>> start Provided information

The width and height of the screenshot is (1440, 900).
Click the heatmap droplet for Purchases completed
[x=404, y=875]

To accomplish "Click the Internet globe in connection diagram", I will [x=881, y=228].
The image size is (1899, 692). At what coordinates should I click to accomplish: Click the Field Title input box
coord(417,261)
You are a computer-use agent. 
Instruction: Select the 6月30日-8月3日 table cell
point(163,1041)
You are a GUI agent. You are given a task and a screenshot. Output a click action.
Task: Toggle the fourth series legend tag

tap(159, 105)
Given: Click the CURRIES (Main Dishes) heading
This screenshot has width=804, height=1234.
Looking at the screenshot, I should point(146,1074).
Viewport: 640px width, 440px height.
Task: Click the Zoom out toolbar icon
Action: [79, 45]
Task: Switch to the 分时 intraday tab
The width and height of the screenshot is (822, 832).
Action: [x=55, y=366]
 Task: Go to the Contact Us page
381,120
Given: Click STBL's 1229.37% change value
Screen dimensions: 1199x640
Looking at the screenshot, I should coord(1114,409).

>> end Provided information

*To do*
Update the data above, replacing "width and height" with "size" throughout and changing nothing else.

*Answer to the exercise*
The size of the screenshot is (1440, 900).
Click the heatmap droplet for Purchases completed
[x=404, y=875]

To accomplish "Click the Internet globe in connection diagram", I will [x=881, y=228].
The image size is (1899, 692). At what coordinates should I click to accomplish: Click the Field Title input box
coord(417,261)
You are a computer-use agent. 
Instruction: Select the 6月30日-8月3日 table cell
point(163,1041)
You are a GUI agent. You are given a task and a screenshot. Output a click action.
Task: Toggle the fourth series legend tag

tap(159, 105)
Given: Click the CURRIES (Main Dishes) heading
This screenshot has width=804, height=1234.
Looking at the screenshot, I should point(146,1074).
Viewport: 640px width, 440px height.
Task: Click the Zoom out toolbar icon
Action: [79, 45]
Task: Switch to the 分时 intraday tab
The size of the screenshot is (822, 832).
Action: [x=55, y=366]
 Task: Go to the Contact Us page
381,120
Given: Click STBL's 1229.37% change value
Screen dimensions: 1199x640
Looking at the screenshot, I should coord(1114,409).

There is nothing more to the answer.